The Fed’s December interest rate meeting could be ‘off the charts’
A version of this article originally appeared in Quartz’s Washington newsletter. Sign up here to get the latest business and economic news and insights from Washington straight to your inbox.
In August 2003, Federal Reserve Chair Alan Greenspan kicked off the annual Jackson Hole gathering for economic policymakers with a speech acknowledging the trickiness of steering the U.S. economy through interest rates.
“Uncertainty is not just an important feature of the monetary policy landscape, it is the defining characteristic of that landscape,” Greenspan said at the time. He described the Fed’s job as a constant exercise in “risk management” to ensure both stable prices and full employment, the main responsibilities assigned to the central bank.
Those words can just as easily be applied to the Federal Reserve’s next two-day meeting scheduled for Dec. 9 and 10. For the Fed, it’s shaping up to be another exercise in balancing the clashing risks of a weakening labor market and rising prices while the federal government is still catching up on publishing employment and inflation data reports.
“To my knowledge, it’s totally unprecedented,” said David Wilcox, a senior fellow at the Peterson Institute of International Economics who helped Greenspan craft his 2003 speech, adding it was “off the charts.” He compared the current situation to a person driving a car with a foggy windshield.

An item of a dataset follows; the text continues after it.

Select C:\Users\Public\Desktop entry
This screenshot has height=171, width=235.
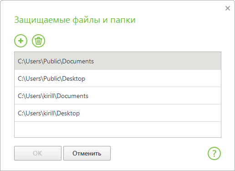118,78
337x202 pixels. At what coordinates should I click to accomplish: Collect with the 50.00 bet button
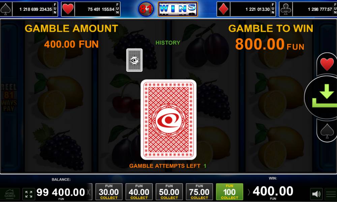pyautogui.click(x=169, y=192)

Fed policymakers will be equipped with aging government data, as September jobs and inflation reports are the latest data releases available to them. The Bureau of Labor Statistics canceled the dual October reports and scheduled November’s data releases for mid-December.
Now, Fed chair Jerome Powell must cobble together a majority on the 12-member Federal Open Market Committee that’s deeply split on what direction to take. Opposing wings have bubbled up: One favors lowering interest rates to salvage a sputtering labor market and another prefers to keep them unchanged to avoid sparking price hikes.
“The Fed has become more internally democratic,” David Wessel, director of the Hutchins Center of Fiscal and Monetary Policy at the Brookings Institution, told Quartz. “One Fed President said to me in the Greenspan years, you had the feeling if you talk too much in an FOMC meeting, Greenspan would push a button and an anvil would come down on your head. From [Ben] Bernanke on, it’s become much more of a functioning committee.”
Investors and financial analysts are expecting the Fed to slash interest rates by another quarter-point, the third and final such cut this year. At the last Fed meeting in October, Powell initially downplayed the possibility of another rate cut this month and called it “not a foregone conclusion.”